Can Foreigners Buy Property in Saudi Arabia Now? The 2026 Law Explained

For decades the answer to “can foreigners buy property in Saudi Arabia?” was effectively no, at least not freehold. That changed on 21 January 2026, the day the Kingdom’s Foreign Property Ownership Law came into force. Enacted by Royal Decree M/14 and gazetted on 25 July 2025, the law lets non-Saudis own real estate outright for the first time, opening one of the largest untapped property markets in the region to expat buyers and international investors.

If you are relocating to the Kingdom, planning ahead for a Vision 2030 posting, or simply weighing whether to rent or buy, this guide translates the landmark law into a practical, step-by-step move-and-buy plan: which zones you can buy in, what it costs, the carve-outs you need to know about, and the penalties for getting it wrong.

What the 2026 Foreign Property Ownership Law actually changes

Before 2026, non-Saudi access to real estate was tightly restricted. Most expats rented; ownership was largely limited to GCC nationals, certain investment licences, or long leasehold arrangements. The new framework is a genuine shift in principle: it establishes a legal right for foreigners, both individuals and companies, to own freehold property in designated areas of the country.

The headline points, as of 2026, are straightforward:

  • Freehold for non-Saudis is now permitted for the first time, not just usufruct or leasehold.
  • Ownership is zone-based: you can buy in areas designated by the regulator, not anywhere in the Kingdom.
  • A transfer fee of up to 5% applies to qualifying transactions.
  • Fines reach up to SAR 10 million for serious violations of the law.

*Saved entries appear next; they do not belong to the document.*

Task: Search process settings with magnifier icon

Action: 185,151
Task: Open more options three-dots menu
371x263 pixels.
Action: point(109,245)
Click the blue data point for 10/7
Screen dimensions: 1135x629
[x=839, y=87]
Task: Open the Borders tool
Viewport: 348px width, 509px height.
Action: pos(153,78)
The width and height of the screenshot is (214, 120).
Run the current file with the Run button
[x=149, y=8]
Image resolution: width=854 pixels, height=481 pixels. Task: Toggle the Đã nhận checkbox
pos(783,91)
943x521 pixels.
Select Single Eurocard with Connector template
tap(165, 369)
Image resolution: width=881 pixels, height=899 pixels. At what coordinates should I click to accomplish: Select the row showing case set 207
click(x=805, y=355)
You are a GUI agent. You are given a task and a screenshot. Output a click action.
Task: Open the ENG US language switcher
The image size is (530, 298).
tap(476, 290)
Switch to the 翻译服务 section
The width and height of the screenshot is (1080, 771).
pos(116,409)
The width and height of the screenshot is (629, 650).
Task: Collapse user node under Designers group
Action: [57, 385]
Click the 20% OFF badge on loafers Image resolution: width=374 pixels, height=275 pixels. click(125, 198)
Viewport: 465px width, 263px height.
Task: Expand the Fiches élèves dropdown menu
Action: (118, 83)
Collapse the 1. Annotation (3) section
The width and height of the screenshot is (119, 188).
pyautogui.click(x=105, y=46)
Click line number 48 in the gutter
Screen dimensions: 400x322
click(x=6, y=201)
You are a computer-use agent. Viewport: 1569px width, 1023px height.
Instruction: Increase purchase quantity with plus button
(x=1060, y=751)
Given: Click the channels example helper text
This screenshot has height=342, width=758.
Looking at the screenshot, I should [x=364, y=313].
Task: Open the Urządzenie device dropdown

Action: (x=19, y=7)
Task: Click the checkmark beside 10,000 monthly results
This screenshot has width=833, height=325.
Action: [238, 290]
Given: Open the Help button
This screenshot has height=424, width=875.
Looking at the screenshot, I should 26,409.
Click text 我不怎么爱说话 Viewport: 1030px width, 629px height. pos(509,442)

The day-to-day mechanics are overseen by Saudi Arabia’s Real Estate General Authority (REGA), which is responsible for defining the eligible zones and the conditions attached to them. That zone designation is the single most important concept to understand before you start house-hunting.

Which zones can foreigners buy in?

The law does not throw the whole country open. Instead, it works on a designated-area model: REGA identifies specific zones, primarily in and around the major economic centres, where non-Saudi freehold ownership is allowed. In practice this concentrates eligibility in the cities where most expats actually live and work, including the Riyadh and Jeddah metropolitan areas and the growing giga-project and economic-zone developments tied to Vision 2030.

Because the eligible map is defined by the regulator rather than fixed in the statute, it can be expanded over time as new districts and developments come online. The practical takeaway for buyers is simple: confirm a specific property sits inside a currently designated zone before you commit. A villa you love may be perfectly priced and perfectly located for your commute, yet still fall outside an eligible area, in which case freehold purchase is not available to you.

The Makkah and Madinah carve-out

The most important exception concerns the two holy cities. Ownership in Makkah and Madinah is treated as a special case, with tighter conditions and additional restrictions on non-Saudi ownership rather than the standard zone-based freehold available elsewhere. If your relocation points you toward either city, assume that ownership rules are different and more limited, and seek specific legal confirmation rather than relying on the general framework that applies to Riyadh or Jeddah.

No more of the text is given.